Objectives: The management of idiopathic subglottic stenosis (iSGS) poses a clinical challenge due to high recurrence rates following both endoscopic and open approaches, often leading to tracheostomy. The activation of abnormal T-cells and cytokine pathways has been linked to iSGS pathogenesis. Autologous adipose tissue centrifugation yields lipoaspirate, offering optimal anti-inflammatory effects and biocompatibility widely utilized in various medical settings. This report presents the first 3 cases employing endoscopic dilation (ED) in combination with local lipoaspirate injection to address recurrent iSGS.
Methods: A prospective observational study was conducted, involving multidisciplinary evaluation by the Tracheal Team at the University of Modena. Patients meeting specific criteria were directed to undergo ED + lipoaspirate injection.
Results: Three patients fulfilled the inclusion criteria. The mean number of prior endoscopic procedures performed was 8. Endoscopic examination revealed 90% stenosis in patient A, 60% stenosis in patient B, and 60% stenosis in patient C. All patients presented inflammatory tissue or incipient granulations at the stenotic site, with an average time of 6 months between previous procedures.

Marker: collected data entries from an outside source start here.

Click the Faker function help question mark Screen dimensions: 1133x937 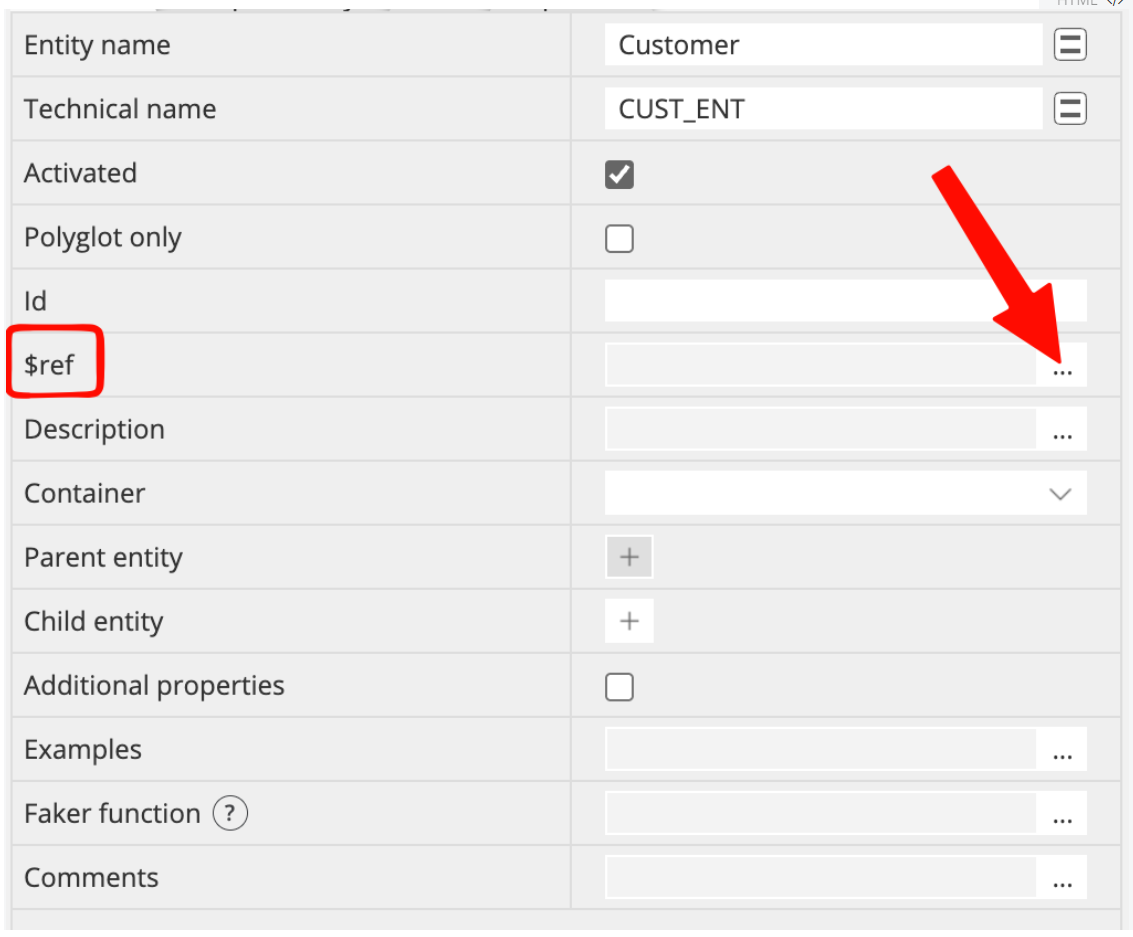point(231,813)
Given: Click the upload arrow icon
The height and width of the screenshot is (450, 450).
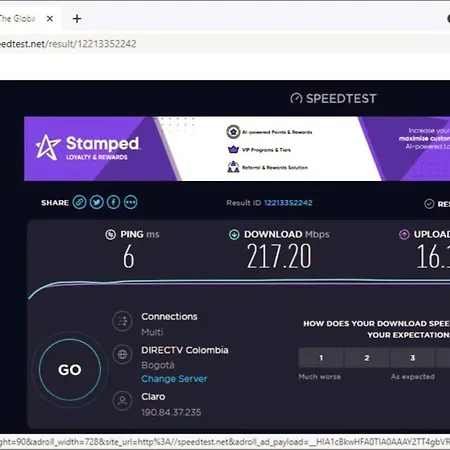Looking at the screenshot, I should [x=404, y=234].
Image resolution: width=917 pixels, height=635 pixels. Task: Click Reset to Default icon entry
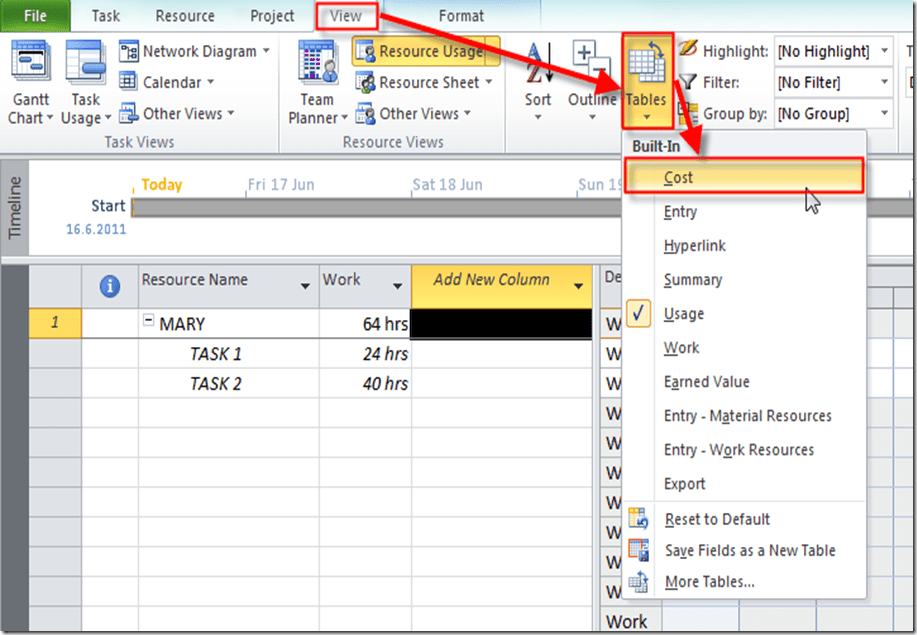[716, 519]
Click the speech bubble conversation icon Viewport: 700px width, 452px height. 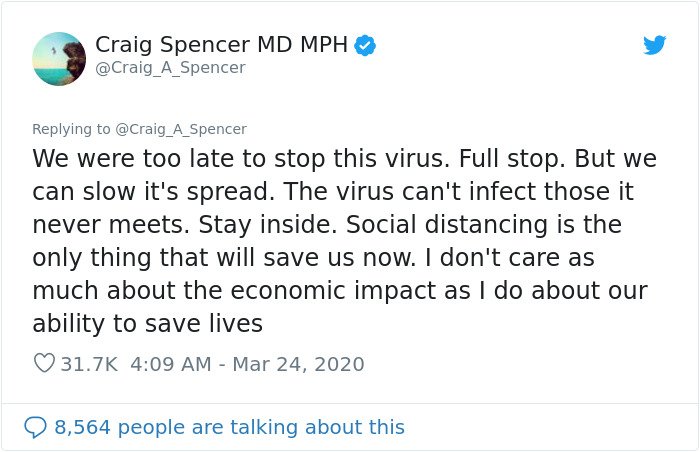(x=35, y=427)
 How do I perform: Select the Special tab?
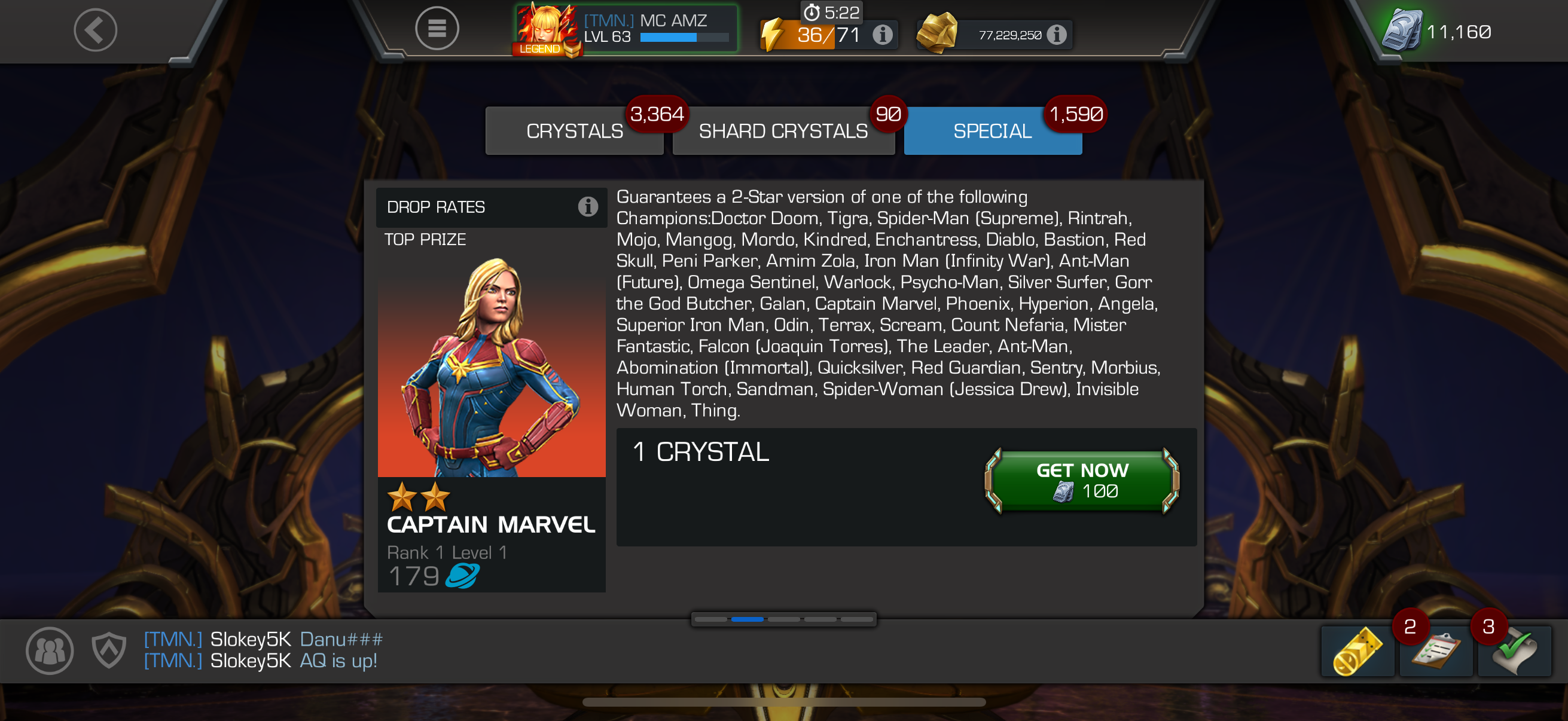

After 15 months, none of the patients required further procedures, and endoscopic examination revealed a significant reduction or disappearance of inflammatory tissue with a stable airway lumen.
Conclusions: The observed results are encouraging in terms of reducing local inflammation and halting stenosis progression, especially in cases of short-term relapsing iSGS.
Keywords: endoscopy; immunology; subglottic stenosis; trachea; tracheo/bronchomalacia.